(Saved data entries)
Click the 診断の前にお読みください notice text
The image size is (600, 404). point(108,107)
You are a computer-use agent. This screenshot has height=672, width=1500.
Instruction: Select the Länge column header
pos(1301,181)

**TASK STATEMENT**
In full and word for word, repeat the records.

**RESPONSE TO THE EXERCISE**
Click the 診断の前にお読みください notice text
The image size is (600, 404). point(108,107)
You are a computer-use agent. This screenshot has height=672, width=1500.
Instruction: Select the Länge column header
pos(1301,181)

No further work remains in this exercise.